TASK OBJECTIVE:
Work through the material below line by line and say how many lines include the word "screenshot". Only the number, please.

THE DATA:
━━━━━━━━━━

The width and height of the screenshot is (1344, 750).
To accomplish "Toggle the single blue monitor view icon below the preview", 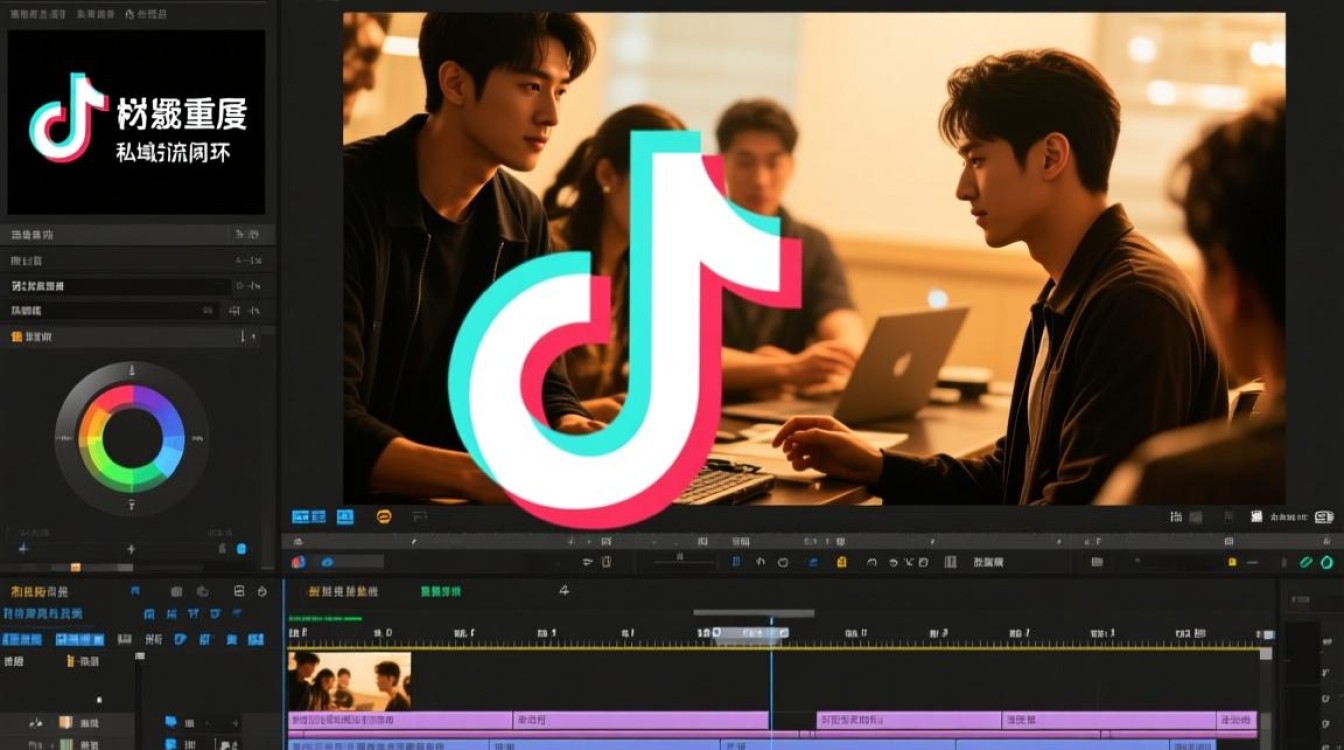I will pyautogui.click(x=345, y=517).
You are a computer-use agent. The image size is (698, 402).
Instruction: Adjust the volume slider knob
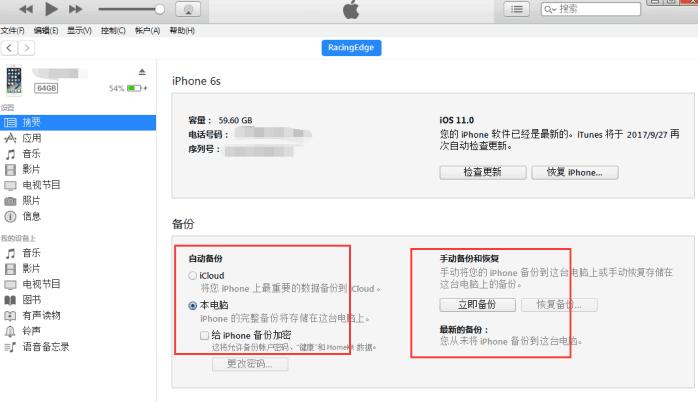tap(160, 9)
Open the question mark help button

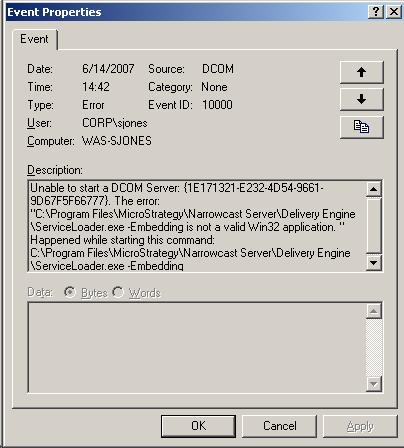[x=376, y=12]
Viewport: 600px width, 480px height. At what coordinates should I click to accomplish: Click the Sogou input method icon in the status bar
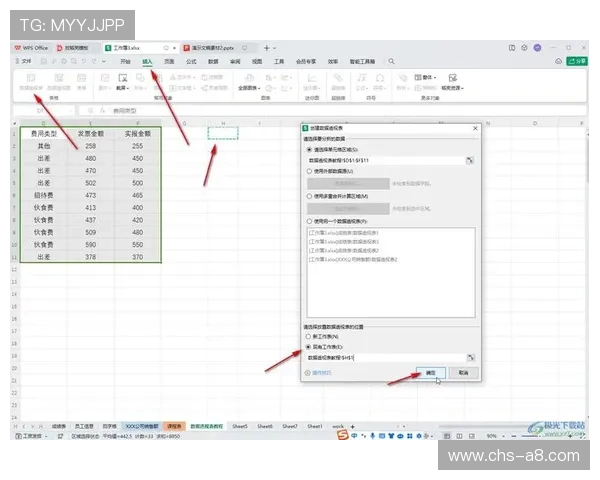click(343, 436)
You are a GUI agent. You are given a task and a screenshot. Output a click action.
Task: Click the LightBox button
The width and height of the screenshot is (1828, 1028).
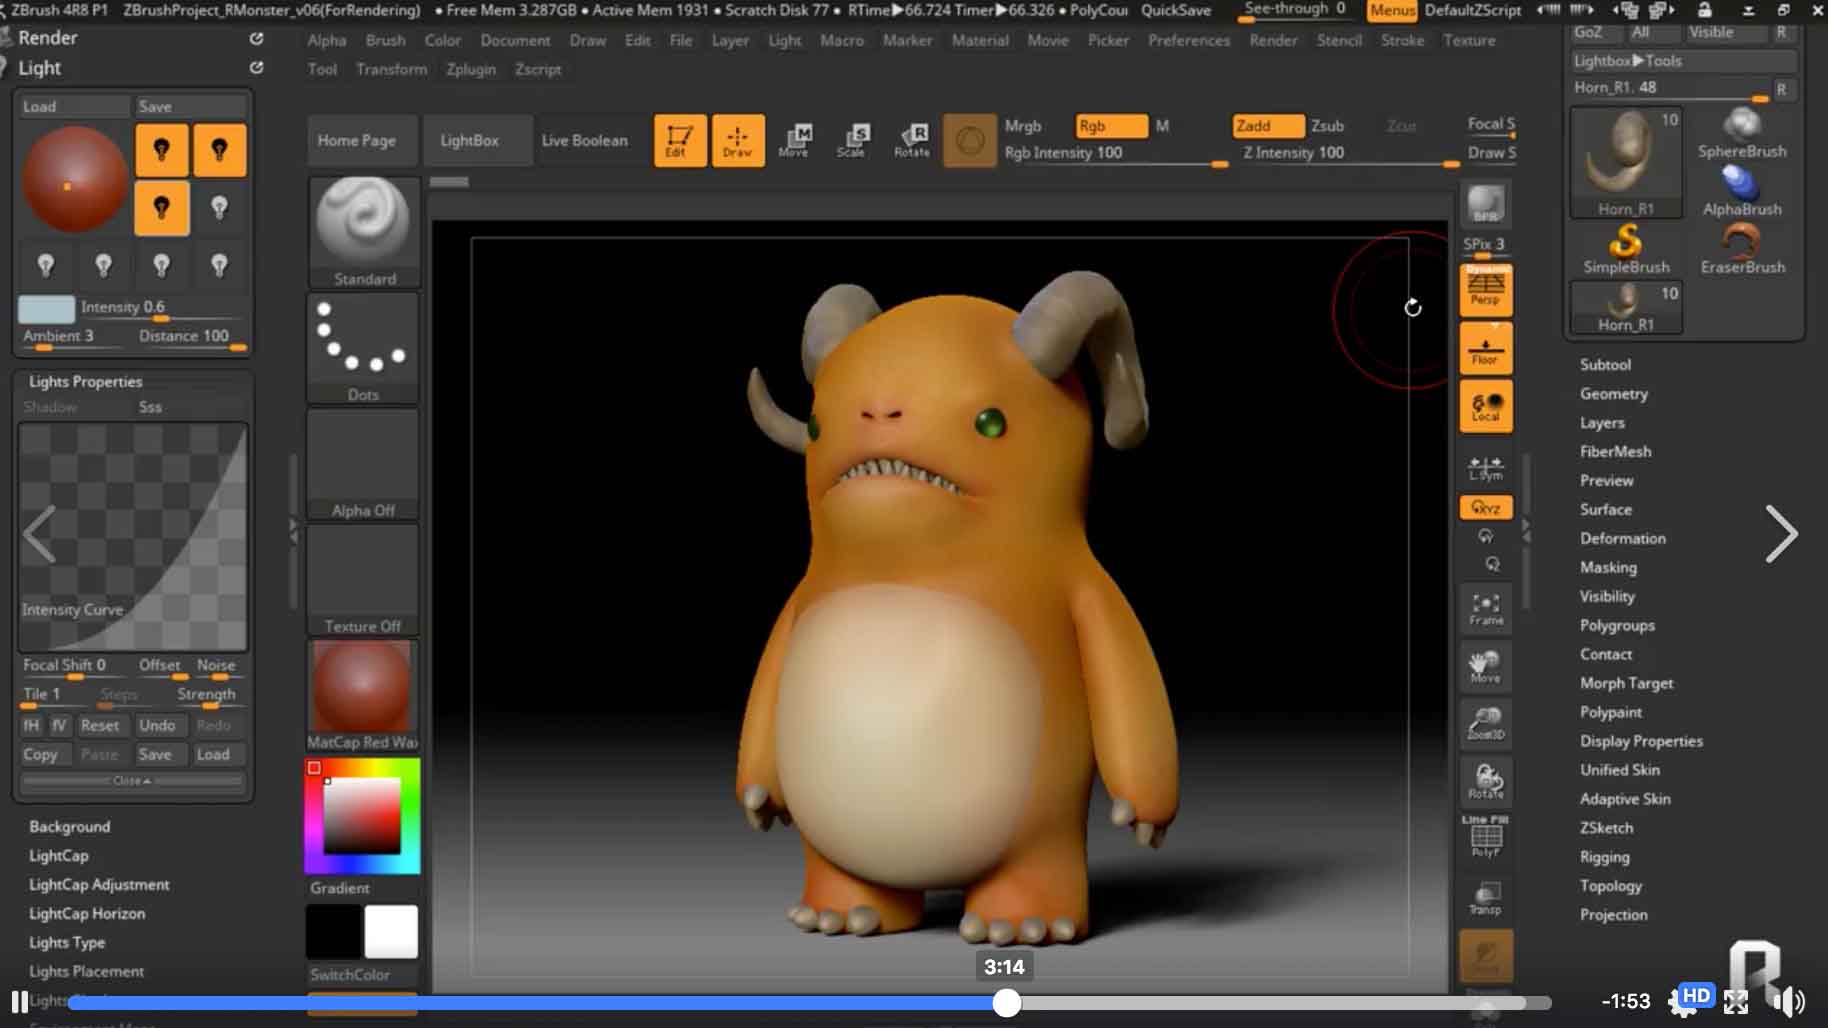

━━━━━━━━━━

WRITTEN RESPONSE:
3